Written task -> Rewrite the records below with every "Viewport" replaced by "Display area" and everything else unchanged. Leave the pictures out.

↓

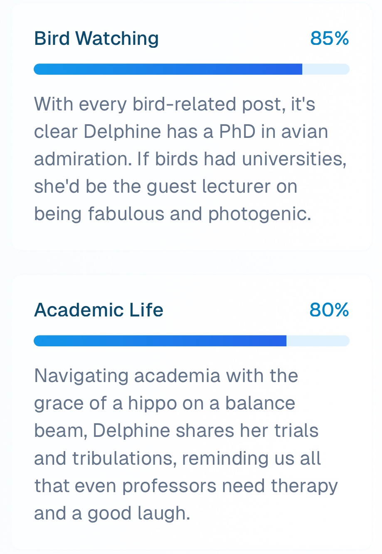Click the Academic Life description paragraph
382x554 pixels.
click(186, 444)
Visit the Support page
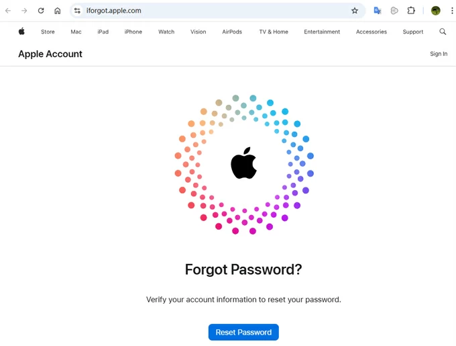The image size is (456, 346). click(x=413, y=32)
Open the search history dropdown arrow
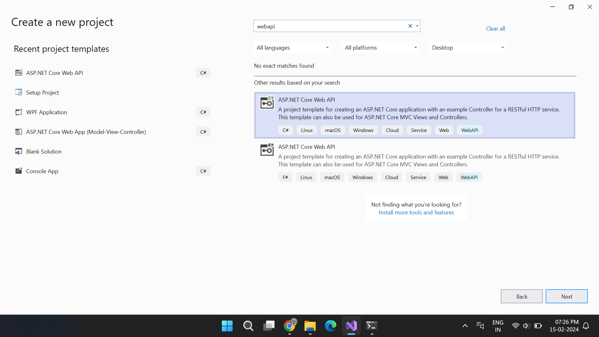599x337 pixels. pos(417,26)
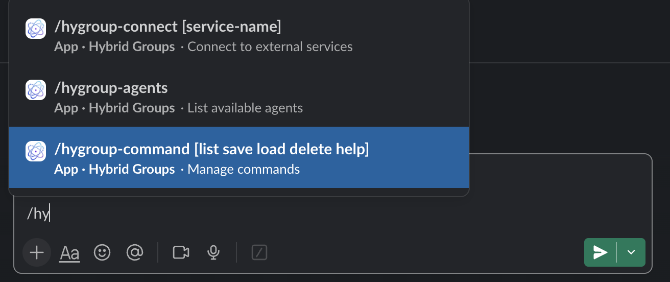This screenshot has width=670, height=282.
Task: Record an audio clip with microphone icon
Action: pos(213,252)
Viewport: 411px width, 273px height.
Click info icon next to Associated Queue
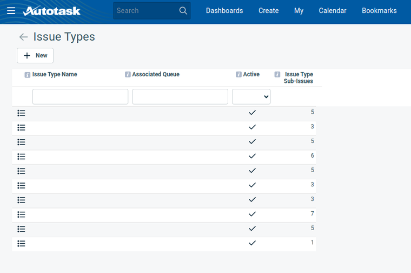click(128, 75)
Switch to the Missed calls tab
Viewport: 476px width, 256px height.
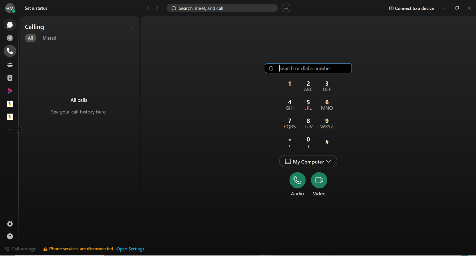49,38
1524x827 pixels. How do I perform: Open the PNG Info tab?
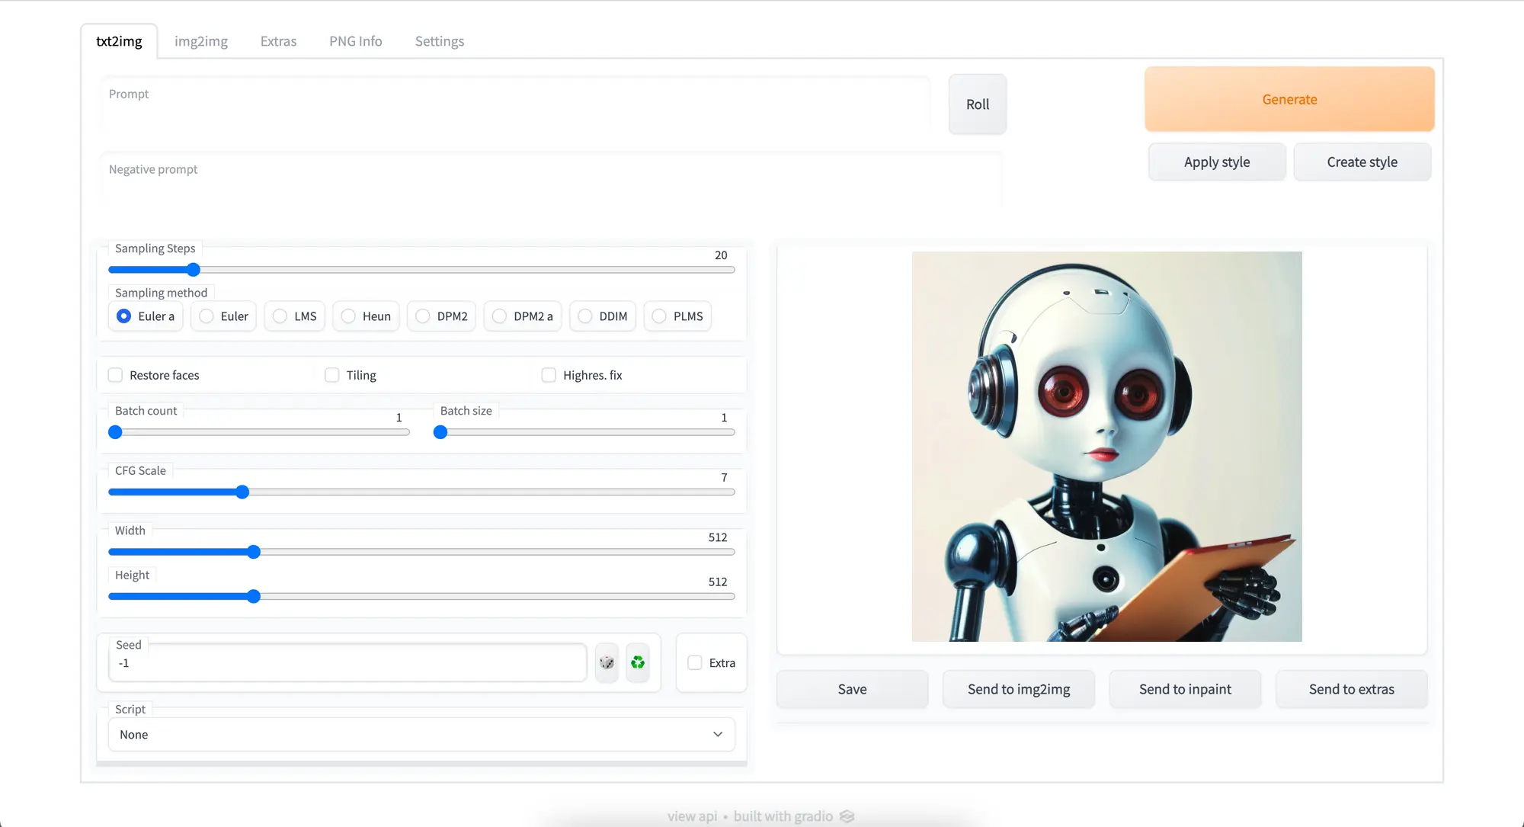(x=355, y=41)
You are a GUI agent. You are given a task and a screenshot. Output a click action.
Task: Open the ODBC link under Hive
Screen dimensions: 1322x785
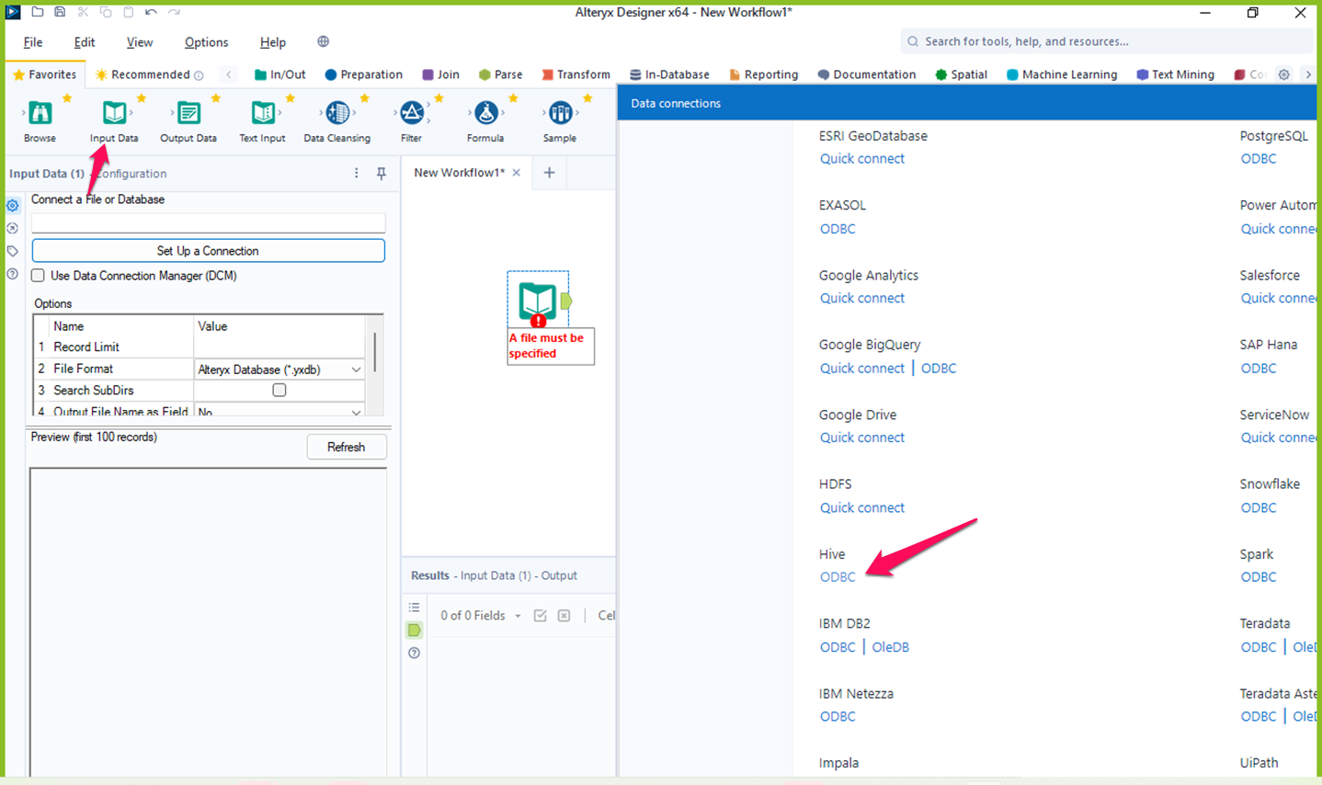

↑

Written answer ->
Click the Academic Life description paragraph
382x554 pixels.
click(186, 444)
Visit the Support page
The image size is (456, 346). click(x=413, y=32)
Open the search history dropdown arrow
599x337 pixels. pos(417,26)
This screenshot has width=670, height=282.
Task: Record an audio clip with microphone icon
Action: pos(213,252)
Display area: 411px width, 273px height.
Click info icon next to Associated Queue
click(128, 75)
Switch to the Missed calls tab
Display area: 476px width, 256px height.
49,38
1524x827 pixels. How do I perform: Open the PNG Info tab?
(x=355, y=41)
You are a GUI agent. You are given a task and a screenshot. Output a click action.
Task: Open the ODBC link under Hive
Screen dimensions: 1322x785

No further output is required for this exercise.